NIH, Independent Scientist Award (K02 Award)
Departmental Affiliations:
Craniofacial Biology, School of Dental Medicine
Cell and Developmental Biology, SOM
Graduate Program Affiliations:
Biomedical Sciences Program (BSP)
Human Medical Genetics (HMGP)
Research Interests:
Signaling Pathways Regulating Craniofacial and Cardiovascular
Development
My lab is focused on elucidating the molecular signals involved
in neural crest cell (NCC) patterning during craniofacial and
cardiovascular development. NCCs originate along the dorsal
lip of the neural tube, migrating away around the time of tube
closure to the pharyngeal arches and arch arteries. Once there,
they form the bone, cartilage and connective tissue of the
face and neck and the smooth muscle surrounding the great vessels.

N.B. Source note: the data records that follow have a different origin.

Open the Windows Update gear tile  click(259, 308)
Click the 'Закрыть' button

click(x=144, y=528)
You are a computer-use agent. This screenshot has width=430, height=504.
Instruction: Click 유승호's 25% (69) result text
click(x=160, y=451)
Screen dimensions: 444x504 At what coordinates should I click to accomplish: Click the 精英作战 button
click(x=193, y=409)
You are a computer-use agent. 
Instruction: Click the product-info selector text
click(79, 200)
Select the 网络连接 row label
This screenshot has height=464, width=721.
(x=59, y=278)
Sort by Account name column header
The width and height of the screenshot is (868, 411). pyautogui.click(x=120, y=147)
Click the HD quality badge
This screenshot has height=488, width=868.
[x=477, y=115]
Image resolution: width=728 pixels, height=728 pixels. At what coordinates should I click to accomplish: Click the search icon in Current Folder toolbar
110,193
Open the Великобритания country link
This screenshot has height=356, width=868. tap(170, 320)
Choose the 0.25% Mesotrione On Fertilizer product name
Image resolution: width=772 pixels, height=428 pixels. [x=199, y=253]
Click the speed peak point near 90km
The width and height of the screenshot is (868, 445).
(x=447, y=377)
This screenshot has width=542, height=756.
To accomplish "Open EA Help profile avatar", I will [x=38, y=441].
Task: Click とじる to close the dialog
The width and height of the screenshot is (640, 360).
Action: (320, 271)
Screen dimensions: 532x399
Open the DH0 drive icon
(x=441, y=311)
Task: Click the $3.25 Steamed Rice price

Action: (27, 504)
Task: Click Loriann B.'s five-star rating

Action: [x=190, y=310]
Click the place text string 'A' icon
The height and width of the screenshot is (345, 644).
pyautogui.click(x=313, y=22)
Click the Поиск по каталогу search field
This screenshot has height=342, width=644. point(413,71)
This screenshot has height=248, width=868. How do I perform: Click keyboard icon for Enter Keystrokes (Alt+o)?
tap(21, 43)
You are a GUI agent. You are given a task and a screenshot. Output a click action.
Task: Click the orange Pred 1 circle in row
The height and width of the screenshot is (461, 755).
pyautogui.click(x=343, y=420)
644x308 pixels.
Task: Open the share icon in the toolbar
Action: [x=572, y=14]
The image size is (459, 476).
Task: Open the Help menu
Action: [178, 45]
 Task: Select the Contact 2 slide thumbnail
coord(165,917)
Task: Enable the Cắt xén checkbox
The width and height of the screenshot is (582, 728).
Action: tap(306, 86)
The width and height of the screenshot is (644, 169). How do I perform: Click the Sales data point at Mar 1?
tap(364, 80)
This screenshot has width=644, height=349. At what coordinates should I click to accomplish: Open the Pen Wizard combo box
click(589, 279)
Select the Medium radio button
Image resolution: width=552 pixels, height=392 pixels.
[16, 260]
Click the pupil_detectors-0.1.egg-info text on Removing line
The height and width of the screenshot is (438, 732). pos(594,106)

In addition they contribute to septal and valve formation.
Many signals contribute to NCC patterning, with these signals
organized into hierarchical pathways. One or more of these
pathways is regulated by endothelin-A (Ednra) receptor signaling.
Absence of Ednra signaling leads to defects in cephalic and
cardiac neural crest development and subsequent neonatal lethality.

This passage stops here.